Publication on a website

In accordance with Rule 26.1 of the Takeover Code, a copy of this Announcement will be made available, subject to certain restrictions relating to persons resident in Restricted Jurisdictions, on GRC's website at https://www.GRC.group/investors by no later than 12 noon (London time) on the Business Day following this Announcement. For the avoidance of doubt, neither the content of this website nor of any website accessible from hyperlinks set out in this Announcement is incorporated by reference or forms part of this Announcement.

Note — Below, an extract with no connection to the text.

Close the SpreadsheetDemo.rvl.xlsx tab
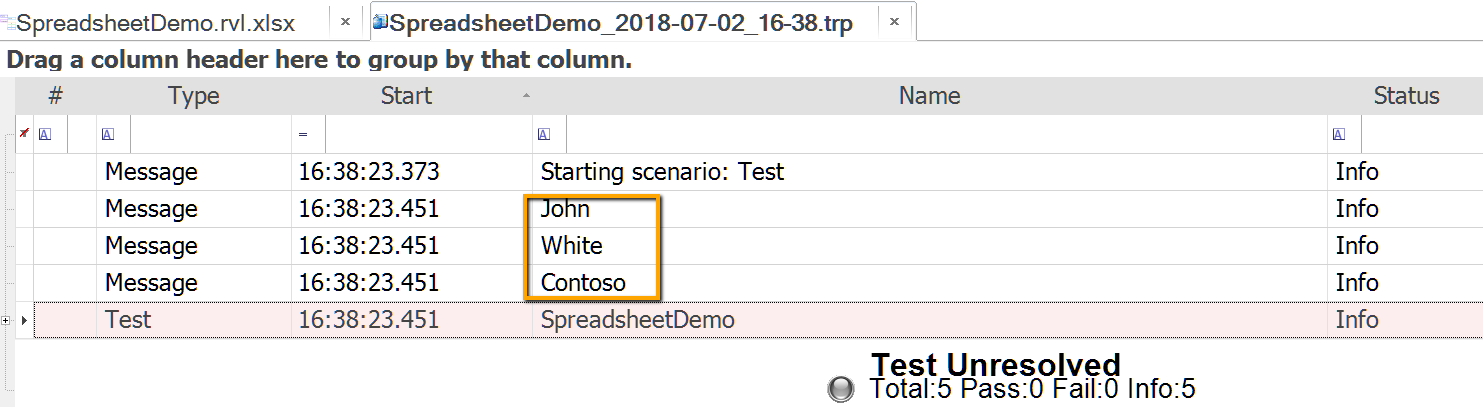point(345,21)
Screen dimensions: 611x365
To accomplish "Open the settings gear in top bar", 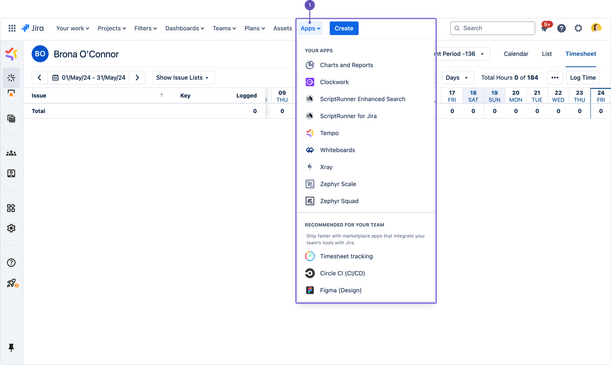I will pyautogui.click(x=578, y=28).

Requesting hard copy documents

In accordance with Rule 30.3 of the Takeover Code, GRC Shareholders, persons with information rights and participants in the GRC Share Plan may request a hard copy of this Announcement, free of charge, by contacting the Company's registrars, Equiniti Limited, during business hours on +44 (0)371 384 2050 or in writing to Aspect House, Spencer Road, Lancing, West Sussex, BN99 6DA, United Kingdom. Calls are charged at the standard geographic rate and will vary by provider. Calls outside the United Kingdom will be charged at the applicable international rate. For persons who receive a copy of this Announcement in electronic form or via a website notification, a hard copy of this Announcement will not be sent unless so requested. In accordance with Rule 30.3 of the Takeover Code, such persons may also request that all future documents, announcements and information to be sent to them in relation to the Acquisition should be in hard copy form.

Electronic Communications

Please be aware that addresses, electronic addresses and certain other information provided by GRC Shareholders, persons with information rights and other relevant persons for the receipt of communications from GRC may be provided to Bidco during the offer period as required under Section 4 of Appendix 4 of the Takeover Code to comply with Rule 2.11(c) of the Takeover Code.